El que pueda ser libre no sea cautivo.
Palabra de boca, piedra de honda.
Cada cual en su casa y Dios en la de todos.
Lo que ha de ser, va siendo.
La necesidad hace maestros.
Por tu ley, y por tu rey, y por tu grey, y por lo tuyo morirás.
El que debe y paga, descansa.
El que quita la ocasión, quita el peligro.
Obra acabada, maestro al pozo.
Fortuna te dé Dios, talento no.
Humano es el errar y divino el perdonar.
La ley es como los perros: que solo muerde a los de ruana.
Dios sabe lo que hace.
Quien de valor hace alarde, tiene mucho de cobarde.
Quien escucha lo que no debe oye lo que no quiere.
Justicia humana claudica, pero mi Dios sí la aplica.
El hombre propone, Dios dispone y el diablo descompone.

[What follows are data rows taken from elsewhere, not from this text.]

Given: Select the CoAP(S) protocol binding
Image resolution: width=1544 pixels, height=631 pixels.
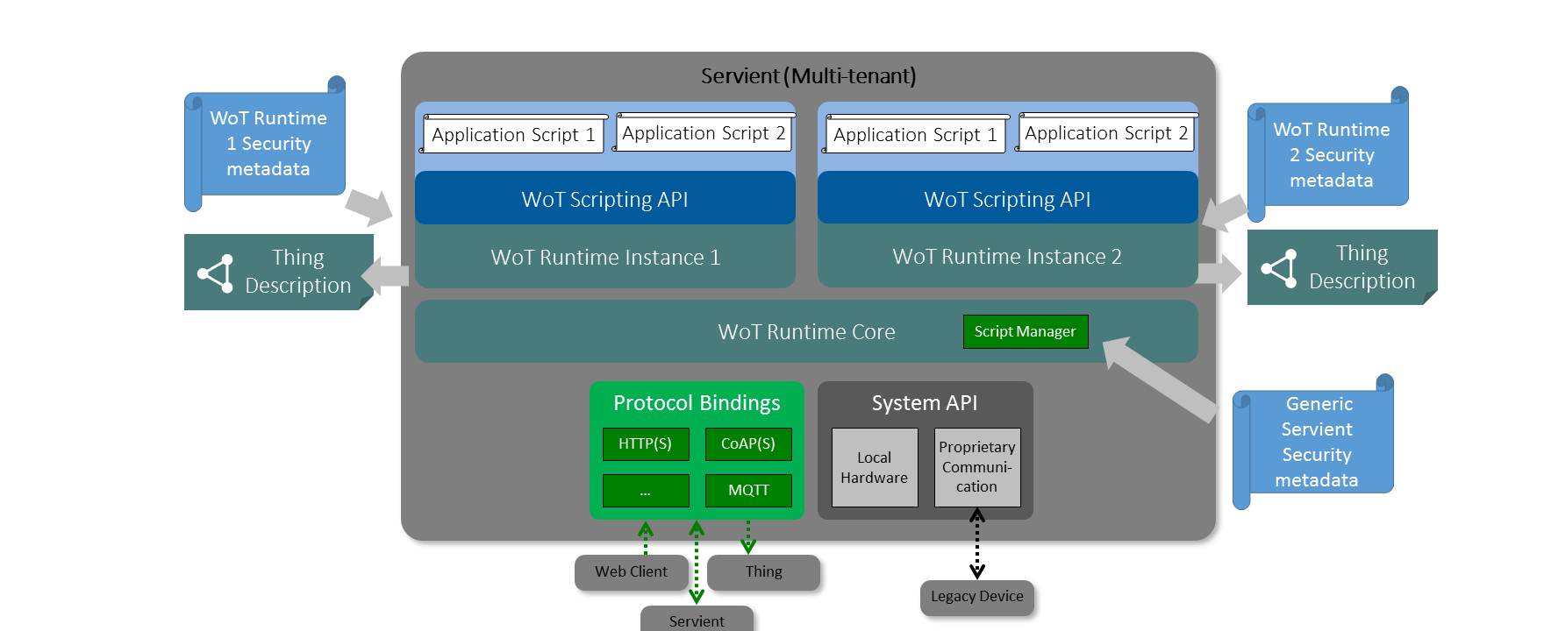Looking at the screenshot, I should pos(747,443).
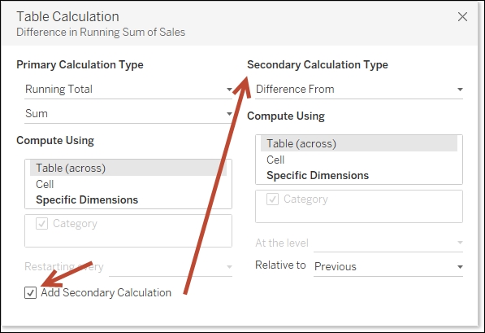The image size is (485, 333).
Task: Click the Difference From dropdown arrow icon
Action: point(460,90)

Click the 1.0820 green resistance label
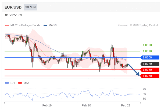click(x=147, y=45)
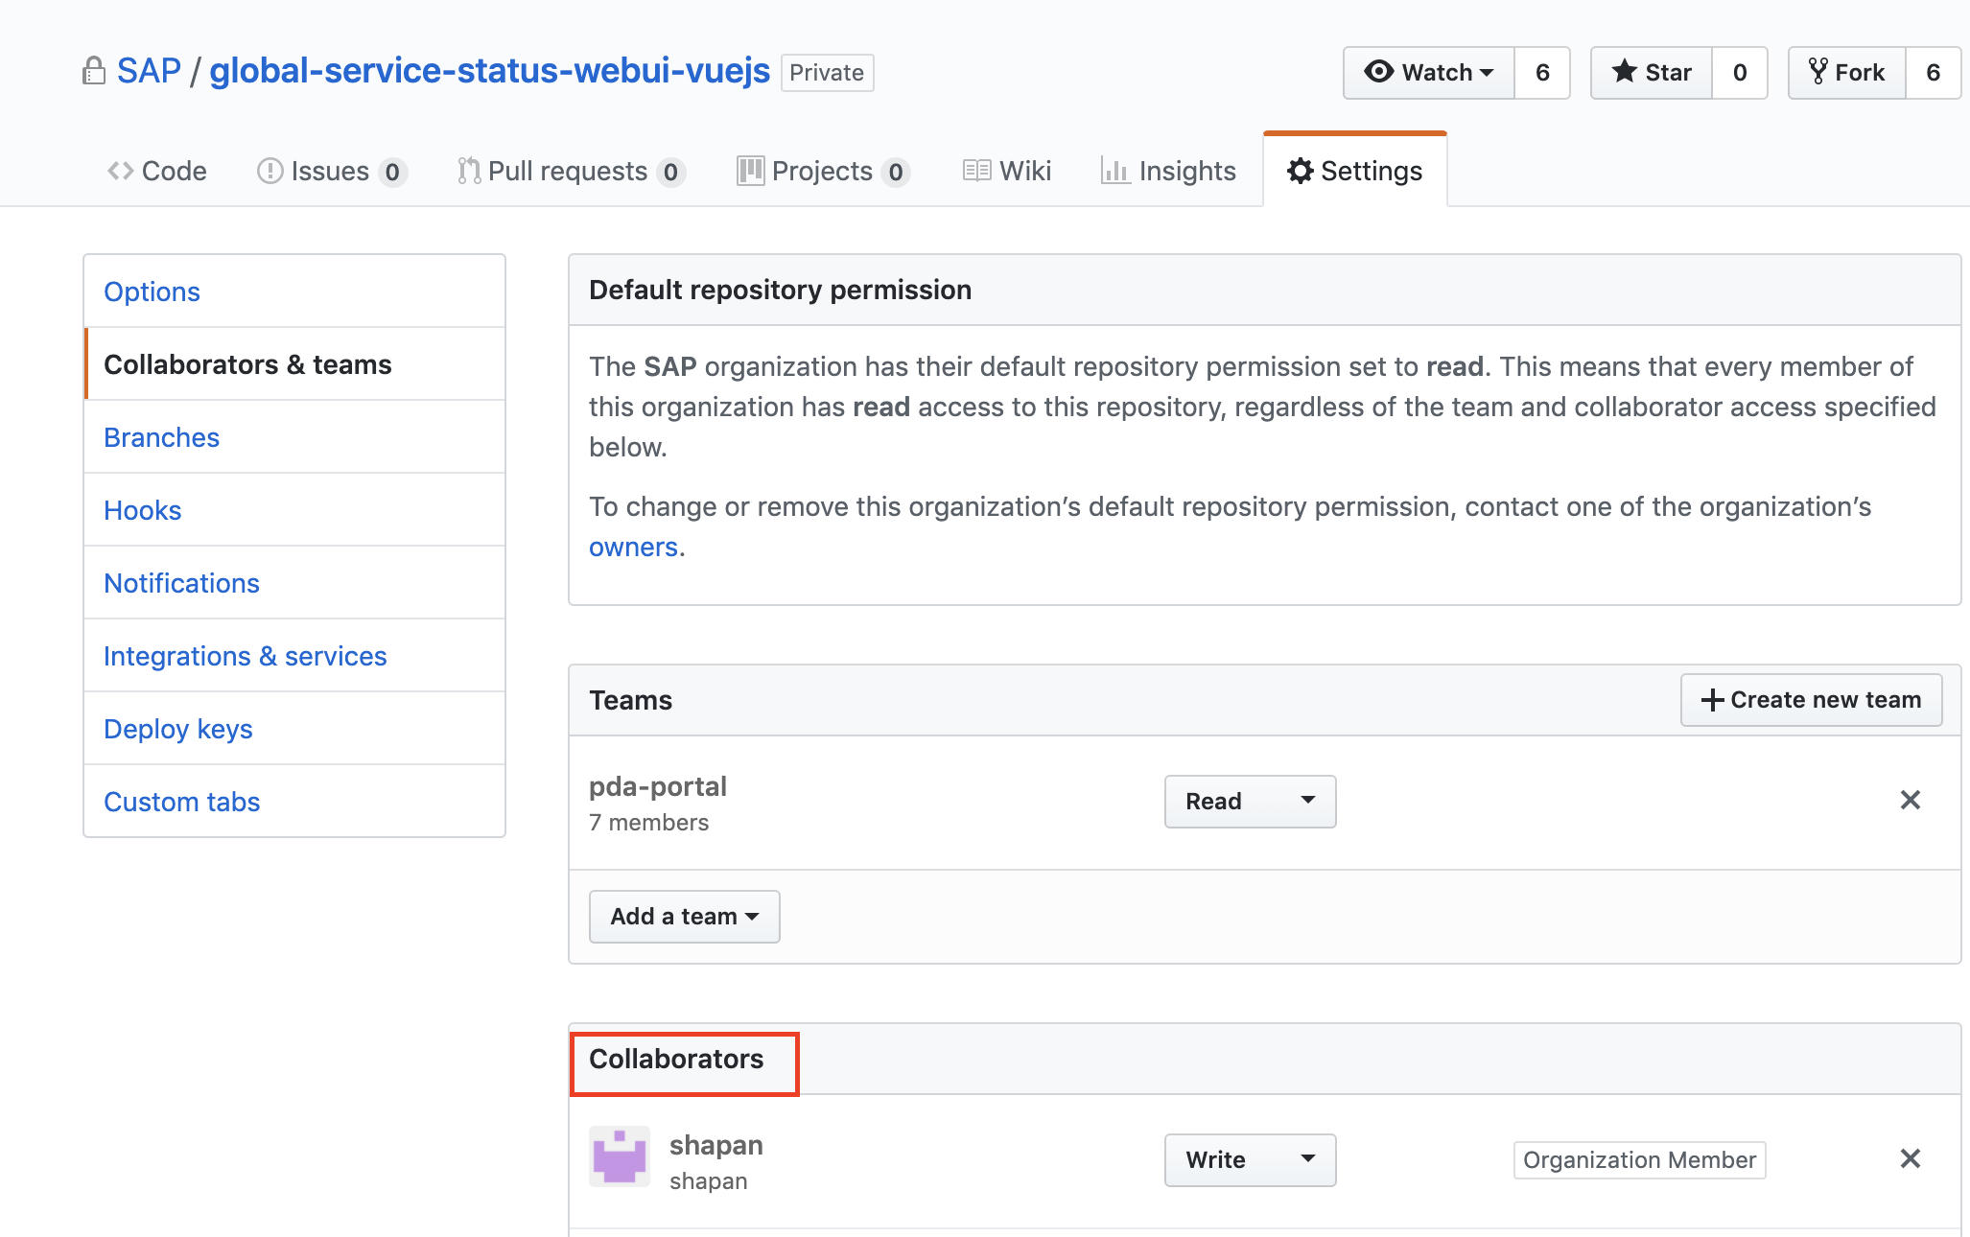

A quien buenos cojones tiene, lo mismo le da por lo que va como por lo que viene.
A cada rey su trono.
Mejor precavido, que arrepentido.
El que la hace, la paga.
No hay mejor ciencia que paciencia y penitencia.
Errar es humano, perdonar es de sabios.
A bien dar o mal dar, por no pedir no ha de quedar.
Bandera vieja, honra capitán.
Más vale callar y parecer tonto, que abrir la boca y despejar dudas.
La sugestión obra.
Padre no tuviste, madre no temiste; hijo, diablo te hiciste.
Amor no respeta ley, ni obedece a rey.
Fuerte desdicha es, no aprovecharse de la dicha.
Bueno es el mal que fue ocasión del bien.
Quien bien ata, bien desata.
A veces con tuerto, el hombre hace derecho.
El que da lo que tiene, a pedir se queda o, a pedir se enseña.
El que quiera ser líder debe ser puente.
A quien dices tu secreto, haces tu dueño.
De la mujer el consejo apresurado, del hombre el postrero y mesurado.
Rey es el amor, y el dinero, Emperador.
A quien se aventura, Dios le ayuda.
Con paciencia y voluntad, se logra todo y algo más.
Tienes la razón, pero vas preso.
Rectificar es de sabios.
Abogado en el concejo, hace de lo blanco negro.
A falta de hombres buenos, a mi padre hicieron alcalde.
A tu Dios y Señor, lo mejor de lo mejor.
El trabajo y el comer, su medida han de tener.
Consejo es de sabios perdonar injurias y olvidar agravios.
Iglesia, o mar, o casa real.
Buena, por ventura; mala, por natura.
La prolijidad suele engendrar el fastidio.